WHAT YOU ARE ASKED TO DO —
Reproduce every entry exactly as written.

DATA FOR ANALYSIS —
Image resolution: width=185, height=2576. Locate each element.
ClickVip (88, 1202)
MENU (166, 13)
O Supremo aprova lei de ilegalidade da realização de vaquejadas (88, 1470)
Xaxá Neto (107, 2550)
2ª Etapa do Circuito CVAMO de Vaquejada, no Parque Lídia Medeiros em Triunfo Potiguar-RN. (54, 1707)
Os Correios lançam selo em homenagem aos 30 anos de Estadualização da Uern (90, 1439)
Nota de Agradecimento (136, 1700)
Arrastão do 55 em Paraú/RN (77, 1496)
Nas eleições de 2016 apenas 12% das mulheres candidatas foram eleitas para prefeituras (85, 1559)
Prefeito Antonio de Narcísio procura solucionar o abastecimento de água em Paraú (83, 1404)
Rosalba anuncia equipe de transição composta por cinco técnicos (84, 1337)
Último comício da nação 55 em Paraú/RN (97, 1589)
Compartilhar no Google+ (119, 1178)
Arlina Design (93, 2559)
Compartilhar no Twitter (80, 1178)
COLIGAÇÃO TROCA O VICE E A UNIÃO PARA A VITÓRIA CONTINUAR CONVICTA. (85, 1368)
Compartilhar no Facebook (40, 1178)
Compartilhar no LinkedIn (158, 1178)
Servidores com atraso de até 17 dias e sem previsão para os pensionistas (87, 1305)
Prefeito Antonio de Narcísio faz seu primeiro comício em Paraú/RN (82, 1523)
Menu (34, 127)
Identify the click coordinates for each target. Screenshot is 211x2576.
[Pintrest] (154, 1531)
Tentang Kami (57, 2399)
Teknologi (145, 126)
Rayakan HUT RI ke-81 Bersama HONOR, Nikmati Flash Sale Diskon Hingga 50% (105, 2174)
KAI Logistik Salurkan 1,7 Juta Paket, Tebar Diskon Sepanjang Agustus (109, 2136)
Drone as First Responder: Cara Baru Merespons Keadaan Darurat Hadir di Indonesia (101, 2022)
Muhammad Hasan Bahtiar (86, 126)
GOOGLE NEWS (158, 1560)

SOLUTION —
Image resolution: width=185, height=2576. Locate each element.
ClickVip (88, 1202)
MENU (166, 13)
O Supremo aprova lei de ilegalidade da realização de vaquejadas (88, 1470)
Xaxá Neto (107, 2550)
2ª Etapa do Circuito CVAMO de Vaquejada, no Parque Lídia Medeiros em Triunfo Potiguar-RN. (54, 1707)
Os Correios lançam selo em homenagem aos 30 anos de Estadualização da Uern (90, 1439)
Nota de Agradecimento (136, 1700)
Arrastão do 55 em Paraú/RN (77, 1496)
Nas eleições de 2016 apenas 12% das mulheres candidatas foram eleitas para prefeituras (85, 1559)
Prefeito Antonio de Narcísio procura solucionar o abastecimento de água em Paraú (83, 1404)
Rosalba anuncia equipe de transição composta por cinco técnicos (84, 1337)
Último comício da nação 55 em Paraú/RN (97, 1589)
Compartilhar no Google+ (119, 1178)
Arlina Design (93, 2559)
Compartilhar no Twitter (80, 1178)
COLIGAÇÃO TROCA O VICE E A UNIÃO PARA A VITÓRIA CONTINUAR CONVICTA. (85, 1368)
Compartilhar no Facebook (40, 1178)
Compartilhar no LinkedIn (158, 1178)
Servidores com atraso de até 17 dias e sem previsão para os pensionistas (87, 1305)
Prefeito Antonio de Narcísio faz seu primeiro comício em Paraú/RN (82, 1523)
Menu (34, 127)
Identify the click coordinates for each target. Screenshot is 211x2576.
[Pintrest] (154, 1531)
Tentang Kami (57, 2399)
Teknologi (145, 126)
Rayakan HUT RI ke-81 Bersama HONOR, Nikmati Flash Sale Diskon Hingga 50% (105, 2174)
KAI Logistik Salurkan 1,7 Juta Paket, Tebar Diskon Sepanjang Agustus (109, 2136)
Drone as First Responder: Cara Baru Merespons Keadaan Darurat Hadir di Indonesia (101, 2022)
Muhammad Hasan Bahtiar (86, 126)
GOOGLE NEWS (158, 1560)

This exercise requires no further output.